Transcribe every line of the listing below verbatim, omitting the pictures from your answer.
* * *
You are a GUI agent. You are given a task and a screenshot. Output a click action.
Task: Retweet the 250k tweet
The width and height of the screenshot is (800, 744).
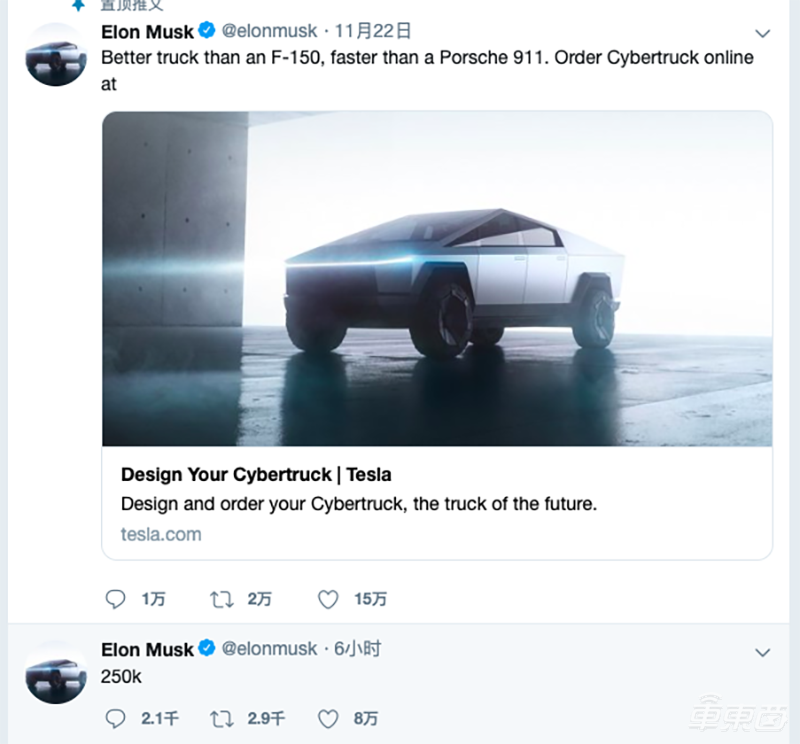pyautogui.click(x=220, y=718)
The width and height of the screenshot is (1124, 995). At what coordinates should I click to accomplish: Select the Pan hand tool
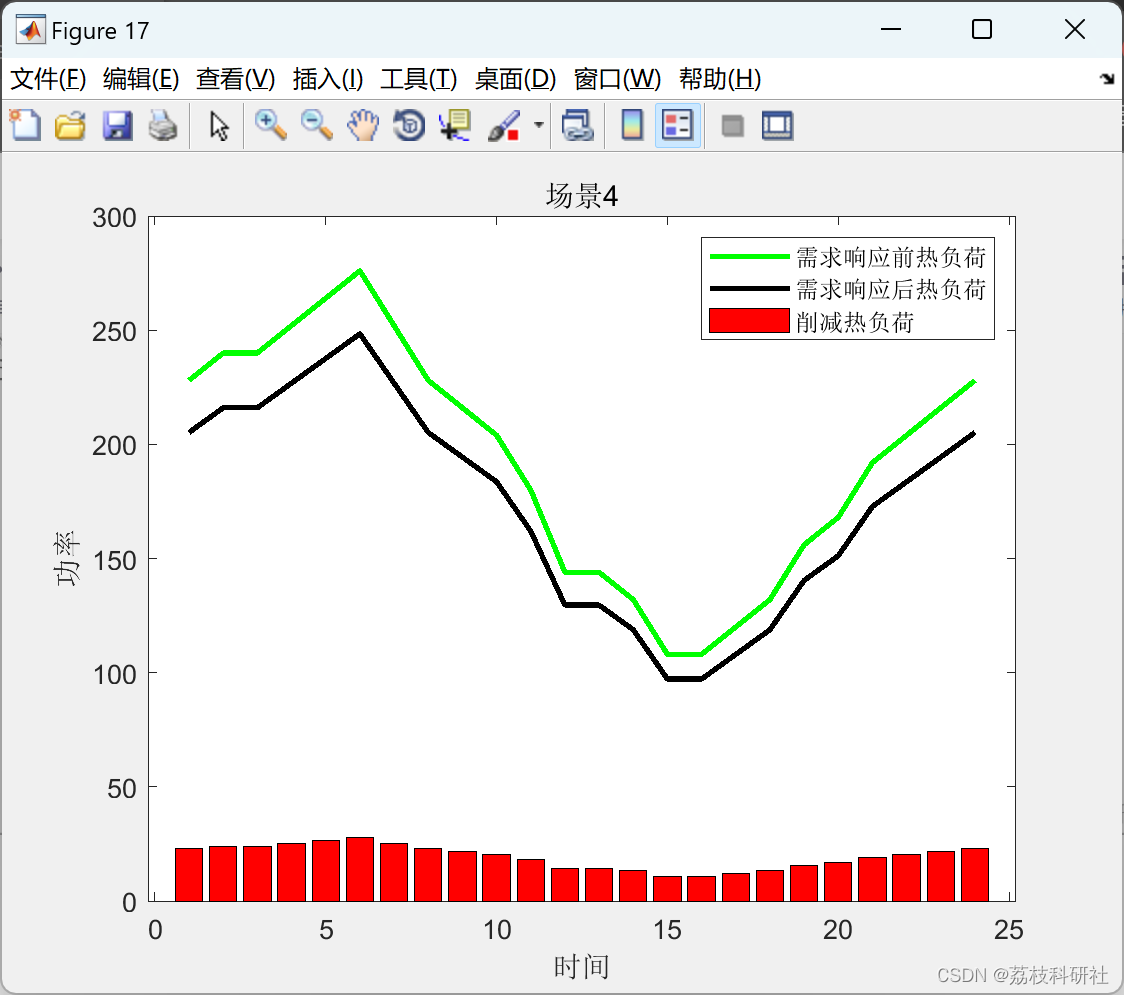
* * *
**Reply:**
You are a GUI agent. You are given a task and a screenshot. Output a click action.
Task: Retweet the 250k tweet
The width and height of the screenshot is (800, 744).
pyautogui.click(x=220, y=718)
The width and height of the screenshot is (1124, 995). At what coordinates should I click to accomplish: Select the Pan hand tool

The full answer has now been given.